The business of sports is just one of Wasserman’s many focal points.
He manages the delegation of millions of dollars in philanthropic efforts, including an undisclosed hefty contribution to the Wasserman Football Center, a $65 million UCLA football practice facility scheduled to break ground in the fall of 2015.
Wasserman’s diverse interests landed him on the board of dozens of prominent organizations, including the Los Angeles County Museum of Art.
The largest cultural construction project in the world was born when he united LACMA and the Oscars organization, which are currently producing a $300 million movie museum on Wilshire Boulevard for which the Wasserman Foundation provided significant funding.
Wasserman spends plenty of time travelling to his global properties, but his loyalty lies in the city where he was born. He goes so far as to say he feels a responsibility to contribute to the prosperity of L.A., a potent combination when combined with his passion for the business of sports.
“L.A. is one of the great cities in the world on a scale that very few others are,” Wasserman said. “If you want your event and your product to see the world, L.A. is where you bring it.
“Whether it’s Olympics or World Cups or all-star games, I’m passionate about it and to the extent that I can help the city of L.A. continue to build its presence on the global sporting stage, that’s something I’m very committed to,” Wasserman said. “And so giving back of my time and my effort and our resources here and personally and professionally, I feel that responsibility but I embrace that responsibility.”

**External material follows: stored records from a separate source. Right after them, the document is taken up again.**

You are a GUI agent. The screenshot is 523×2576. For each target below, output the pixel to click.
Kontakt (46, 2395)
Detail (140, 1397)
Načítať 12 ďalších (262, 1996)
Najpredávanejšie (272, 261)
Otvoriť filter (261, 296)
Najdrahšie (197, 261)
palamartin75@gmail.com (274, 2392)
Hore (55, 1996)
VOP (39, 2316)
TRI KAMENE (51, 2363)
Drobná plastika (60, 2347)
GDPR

There is no endeavor too large for Wasserman’s ambition. Whether the mayor is calling on him or whether he is brokering deals with some of the largest entities in sports, Wasserman has carved out a unique position for himself.
“He is in a position to carry the baton for Los Angeles for the next 20 years,” President and CEO of the L.A. area Chamber of Commerce Gary Toebben said. “Every community passes the baton from one generation to the next. He’s the new face of the new generation for sports in Los Angeles.”
The man GQ dubbed “a kosher Kennedy,” Wasserman doesn’t just look the part. His power is difficult to define because of the many forms it takes and many channels through which it is distributed, but it is undeniably real.